***Libraries***

In [1]:
import transformers
import datasets
from datasets import Dataset,load_dataset,DatasetDict
import peft
import bitsandbytes
import accelerate
import evaluate
from evaluate import evaluator
import seqeval
from transformers import pipeline, AutoTokenizer,AutoModelForSequenceClassification,Trainer,TrainingArguments,DataCollatorWithPadding
from transformers import AutoModelForQuestionAnswering,BitsAndBytesConfig,AutoModelForTokenClassification,default_data_collator
from peft import LoraConfig,get_peft_model,TaskType,PeftModel,prepare_model_for_kbit_training
import numpy as np
import pandas as pd 
import torch
import os
from tqdm import tqdm
import scipy.stats
metric_accuracy = evaluate.load('accuracy')
metric_f1 = evaluate.load("f1")
metric_seqeval = evaluate.load("seqeval") 
metric_squad = evaluate.load("squad")
import warnings
warnings.filterwarnings(action = 'ignore')

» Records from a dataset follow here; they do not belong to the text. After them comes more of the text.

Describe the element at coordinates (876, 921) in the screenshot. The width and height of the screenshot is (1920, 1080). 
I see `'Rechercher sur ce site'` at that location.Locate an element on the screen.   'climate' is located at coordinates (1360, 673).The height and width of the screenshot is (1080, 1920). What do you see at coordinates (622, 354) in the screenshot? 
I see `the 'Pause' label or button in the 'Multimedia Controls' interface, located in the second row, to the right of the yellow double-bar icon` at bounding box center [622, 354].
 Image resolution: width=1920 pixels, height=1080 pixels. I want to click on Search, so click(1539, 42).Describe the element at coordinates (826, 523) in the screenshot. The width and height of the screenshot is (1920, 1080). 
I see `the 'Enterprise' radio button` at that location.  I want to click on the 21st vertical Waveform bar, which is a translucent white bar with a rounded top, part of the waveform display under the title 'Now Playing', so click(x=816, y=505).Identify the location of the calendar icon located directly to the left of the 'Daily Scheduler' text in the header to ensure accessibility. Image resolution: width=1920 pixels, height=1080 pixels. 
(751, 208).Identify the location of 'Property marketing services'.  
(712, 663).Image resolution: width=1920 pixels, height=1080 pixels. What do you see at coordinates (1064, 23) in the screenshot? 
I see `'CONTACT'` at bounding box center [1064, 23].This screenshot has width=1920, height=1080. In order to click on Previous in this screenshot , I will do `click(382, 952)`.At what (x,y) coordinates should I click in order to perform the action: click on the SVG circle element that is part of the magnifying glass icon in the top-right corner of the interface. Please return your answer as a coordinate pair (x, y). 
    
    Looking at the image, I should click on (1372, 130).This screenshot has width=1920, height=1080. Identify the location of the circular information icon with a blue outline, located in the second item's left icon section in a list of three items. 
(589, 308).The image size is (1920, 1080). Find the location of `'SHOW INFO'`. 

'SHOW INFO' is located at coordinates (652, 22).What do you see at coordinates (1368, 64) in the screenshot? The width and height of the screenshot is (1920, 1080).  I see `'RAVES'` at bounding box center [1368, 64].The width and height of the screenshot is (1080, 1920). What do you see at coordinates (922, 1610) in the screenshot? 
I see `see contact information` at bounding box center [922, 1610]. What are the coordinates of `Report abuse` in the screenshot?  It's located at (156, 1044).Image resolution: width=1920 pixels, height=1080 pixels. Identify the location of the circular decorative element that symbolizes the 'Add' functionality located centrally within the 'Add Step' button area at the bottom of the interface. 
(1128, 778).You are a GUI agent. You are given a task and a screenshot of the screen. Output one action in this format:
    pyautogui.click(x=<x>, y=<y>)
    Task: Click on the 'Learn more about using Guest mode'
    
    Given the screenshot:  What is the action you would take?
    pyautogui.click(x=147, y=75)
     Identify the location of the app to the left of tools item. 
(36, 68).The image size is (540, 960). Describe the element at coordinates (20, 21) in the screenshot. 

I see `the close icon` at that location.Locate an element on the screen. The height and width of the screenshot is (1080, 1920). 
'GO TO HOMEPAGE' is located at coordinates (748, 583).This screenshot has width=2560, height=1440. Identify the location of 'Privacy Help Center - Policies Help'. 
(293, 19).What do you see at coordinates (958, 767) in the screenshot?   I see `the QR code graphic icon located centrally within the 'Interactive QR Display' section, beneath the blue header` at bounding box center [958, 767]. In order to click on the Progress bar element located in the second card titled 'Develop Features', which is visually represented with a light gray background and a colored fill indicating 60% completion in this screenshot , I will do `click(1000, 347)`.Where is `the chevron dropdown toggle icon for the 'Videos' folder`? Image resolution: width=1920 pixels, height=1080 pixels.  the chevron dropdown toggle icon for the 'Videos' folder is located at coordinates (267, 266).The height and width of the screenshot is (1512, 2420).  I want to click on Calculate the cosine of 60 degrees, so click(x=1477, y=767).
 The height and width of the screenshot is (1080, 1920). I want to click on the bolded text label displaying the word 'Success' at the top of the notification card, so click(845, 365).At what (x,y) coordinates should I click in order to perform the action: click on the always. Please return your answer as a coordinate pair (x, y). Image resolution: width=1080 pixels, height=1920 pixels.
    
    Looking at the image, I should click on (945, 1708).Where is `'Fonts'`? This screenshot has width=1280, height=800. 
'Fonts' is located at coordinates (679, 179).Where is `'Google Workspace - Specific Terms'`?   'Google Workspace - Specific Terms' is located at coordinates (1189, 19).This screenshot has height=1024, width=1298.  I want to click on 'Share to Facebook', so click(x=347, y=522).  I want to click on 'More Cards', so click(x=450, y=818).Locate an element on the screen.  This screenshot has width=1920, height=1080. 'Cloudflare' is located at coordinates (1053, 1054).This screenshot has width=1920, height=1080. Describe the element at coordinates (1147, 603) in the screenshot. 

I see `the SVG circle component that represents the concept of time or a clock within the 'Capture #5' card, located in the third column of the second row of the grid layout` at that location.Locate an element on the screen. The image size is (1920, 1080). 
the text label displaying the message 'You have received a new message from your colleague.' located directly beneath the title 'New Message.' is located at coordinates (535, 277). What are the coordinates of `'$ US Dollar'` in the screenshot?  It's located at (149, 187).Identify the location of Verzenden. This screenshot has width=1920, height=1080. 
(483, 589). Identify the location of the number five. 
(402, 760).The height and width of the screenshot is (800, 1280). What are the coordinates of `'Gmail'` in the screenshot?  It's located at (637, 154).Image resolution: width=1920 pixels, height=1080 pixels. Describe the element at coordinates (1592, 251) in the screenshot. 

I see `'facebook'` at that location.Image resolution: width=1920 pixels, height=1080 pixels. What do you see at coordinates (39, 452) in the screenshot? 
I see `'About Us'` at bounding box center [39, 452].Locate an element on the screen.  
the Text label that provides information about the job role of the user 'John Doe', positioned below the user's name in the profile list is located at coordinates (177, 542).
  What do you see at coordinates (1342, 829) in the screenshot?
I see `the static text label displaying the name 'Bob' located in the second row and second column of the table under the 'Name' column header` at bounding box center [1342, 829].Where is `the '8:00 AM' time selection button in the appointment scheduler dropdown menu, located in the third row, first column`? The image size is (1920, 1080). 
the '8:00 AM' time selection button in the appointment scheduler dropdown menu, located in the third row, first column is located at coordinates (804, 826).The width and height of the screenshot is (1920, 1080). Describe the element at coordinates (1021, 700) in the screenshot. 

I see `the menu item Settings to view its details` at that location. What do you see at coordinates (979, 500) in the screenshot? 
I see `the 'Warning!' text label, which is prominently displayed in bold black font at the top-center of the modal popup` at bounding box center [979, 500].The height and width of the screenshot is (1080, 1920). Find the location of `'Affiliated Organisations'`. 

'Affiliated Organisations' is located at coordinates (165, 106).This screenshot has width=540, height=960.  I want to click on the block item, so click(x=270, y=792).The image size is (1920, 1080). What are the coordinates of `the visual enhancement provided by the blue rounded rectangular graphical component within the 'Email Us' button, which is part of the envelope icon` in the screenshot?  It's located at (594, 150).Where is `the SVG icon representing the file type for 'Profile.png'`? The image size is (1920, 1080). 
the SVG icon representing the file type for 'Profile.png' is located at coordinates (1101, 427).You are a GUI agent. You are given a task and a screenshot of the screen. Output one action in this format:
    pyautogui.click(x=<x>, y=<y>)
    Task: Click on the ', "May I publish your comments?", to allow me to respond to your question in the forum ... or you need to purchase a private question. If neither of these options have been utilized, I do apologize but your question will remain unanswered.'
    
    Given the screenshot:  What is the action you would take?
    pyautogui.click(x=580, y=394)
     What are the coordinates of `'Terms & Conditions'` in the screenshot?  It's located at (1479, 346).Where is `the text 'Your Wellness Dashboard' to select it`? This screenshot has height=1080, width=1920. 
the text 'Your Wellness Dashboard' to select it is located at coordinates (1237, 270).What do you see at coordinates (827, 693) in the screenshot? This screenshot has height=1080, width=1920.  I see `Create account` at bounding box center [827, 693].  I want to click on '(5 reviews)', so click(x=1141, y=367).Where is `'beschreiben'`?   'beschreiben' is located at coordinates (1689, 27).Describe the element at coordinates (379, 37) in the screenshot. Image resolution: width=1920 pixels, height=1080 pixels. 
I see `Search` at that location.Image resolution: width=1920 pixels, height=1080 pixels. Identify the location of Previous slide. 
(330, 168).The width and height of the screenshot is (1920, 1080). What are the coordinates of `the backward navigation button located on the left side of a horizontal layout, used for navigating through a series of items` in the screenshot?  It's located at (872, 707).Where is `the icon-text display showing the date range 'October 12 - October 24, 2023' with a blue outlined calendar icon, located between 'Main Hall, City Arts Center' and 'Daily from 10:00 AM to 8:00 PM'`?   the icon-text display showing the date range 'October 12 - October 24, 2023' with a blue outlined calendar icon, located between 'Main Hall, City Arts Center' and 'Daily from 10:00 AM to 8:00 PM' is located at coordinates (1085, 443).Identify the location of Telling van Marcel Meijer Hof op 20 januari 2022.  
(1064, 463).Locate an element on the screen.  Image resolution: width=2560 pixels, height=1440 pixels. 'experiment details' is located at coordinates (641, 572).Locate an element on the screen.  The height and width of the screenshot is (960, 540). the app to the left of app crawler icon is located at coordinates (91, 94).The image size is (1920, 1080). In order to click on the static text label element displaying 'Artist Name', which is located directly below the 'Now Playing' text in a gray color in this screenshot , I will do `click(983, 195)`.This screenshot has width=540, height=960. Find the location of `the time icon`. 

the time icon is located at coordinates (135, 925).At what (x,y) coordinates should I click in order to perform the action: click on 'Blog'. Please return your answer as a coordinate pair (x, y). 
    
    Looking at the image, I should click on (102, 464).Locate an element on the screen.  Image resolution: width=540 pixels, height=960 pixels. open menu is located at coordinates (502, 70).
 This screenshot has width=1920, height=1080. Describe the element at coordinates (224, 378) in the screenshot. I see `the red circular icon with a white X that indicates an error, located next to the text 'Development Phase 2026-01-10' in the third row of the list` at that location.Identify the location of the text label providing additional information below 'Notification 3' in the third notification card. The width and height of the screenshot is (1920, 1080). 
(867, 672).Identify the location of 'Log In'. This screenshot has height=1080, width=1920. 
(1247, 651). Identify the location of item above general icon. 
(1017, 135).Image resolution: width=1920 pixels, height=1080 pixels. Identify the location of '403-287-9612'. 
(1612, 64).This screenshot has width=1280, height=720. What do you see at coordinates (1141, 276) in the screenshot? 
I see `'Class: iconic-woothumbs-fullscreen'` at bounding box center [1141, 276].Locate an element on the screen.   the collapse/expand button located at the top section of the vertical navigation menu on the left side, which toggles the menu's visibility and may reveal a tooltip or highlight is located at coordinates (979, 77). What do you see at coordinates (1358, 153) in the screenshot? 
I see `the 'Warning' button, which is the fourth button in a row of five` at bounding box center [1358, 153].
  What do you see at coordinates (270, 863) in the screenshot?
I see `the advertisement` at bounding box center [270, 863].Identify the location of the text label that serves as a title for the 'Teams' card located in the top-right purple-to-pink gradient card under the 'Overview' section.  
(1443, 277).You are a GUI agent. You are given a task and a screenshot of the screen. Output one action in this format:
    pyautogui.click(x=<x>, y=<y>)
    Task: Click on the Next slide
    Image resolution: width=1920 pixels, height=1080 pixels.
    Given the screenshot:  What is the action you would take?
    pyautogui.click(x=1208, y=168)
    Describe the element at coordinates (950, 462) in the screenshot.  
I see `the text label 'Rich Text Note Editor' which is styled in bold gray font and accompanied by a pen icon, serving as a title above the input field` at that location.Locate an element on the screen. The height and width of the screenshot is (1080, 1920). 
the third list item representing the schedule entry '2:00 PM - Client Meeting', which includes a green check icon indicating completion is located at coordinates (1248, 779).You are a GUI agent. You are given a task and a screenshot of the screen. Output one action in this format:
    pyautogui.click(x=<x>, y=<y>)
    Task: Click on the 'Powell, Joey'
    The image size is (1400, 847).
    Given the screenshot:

  from .autonotebook import tqdm as notebook_tqdm
The 8-bit optimizer is not available on your device, only available on CUDA for now.


In [2]:
from transformers import DataCollatorForTokenClassification

In [3]:
import random

In [4]:
def set_seed(seed):
    random.seed(seed)
    np.random.seed(seed)
    torch.manual_seed(seed)
    if torch.cuda.is_available():
        torch.cuda.manual_seed_all(seed)
    torch.backends.cudnn.deterministic = True
    torch.backends.cudnn.benchmark = False


In [5]:
set_seed(42)

***BERT-PEFT-LORA***

In [6]:
dataset_name = "squad"
model_name = "bert-base-uncased"
low_resource_samples = 512

In [7]:
def simple_preprocess_qa_function(examples):
    questions = [q.strip() for q in examples["question"]]
    contexts = [c.strip() for c in examples["context"]]
 
    inputs = tokenizer(
        questions,
        contexts,
        max_length=384,
        truncation="only_second",
        padding="max_length",
        return_tensors="pt"
    )
    
    
    start_positions = []
    end_positions = []
    
    for i, (answer, context) in enumerate(zip(examples["answers"], contexts)):
        
        answer_text = answer["text"][0]
        answer_start = answer["answer_start"][0]
        answer_end = answer_start + len(answer_text)
        
   
        if answer_text.lower() in context[answer_start:answer_end].lower():
            
            tokenized_context = tokenizer(context, add_special_tokens=False)
            answer_tokens = tokenizer(answer_text, add_special_tokens=False)["input_ids"]
            found = False
            
            for j in range(len(tokenized_context["input_ids"]) - len(answer_tokens) + 1):
                if tokenized_context["input_ids"][j:j+len(answer_tokens)] == answer_tokens:
                    start_positions.append(j + 1)
                    end_positions.append(j + len(answer_tokens))
                    found = True
                    break
            
            if not found:
                start_positions.append(0)
                end_positions.append(0)
        else:
            start_positions.append(0)
            end_positions.append(0)
    
    inputs["start_positions"] = start_positions
    inputs["end_positions"] = end_positions
    return inputs

In [8]:
dataset = load_dataset("squad")

train_dataset_small = dataset["train"].select(range(512))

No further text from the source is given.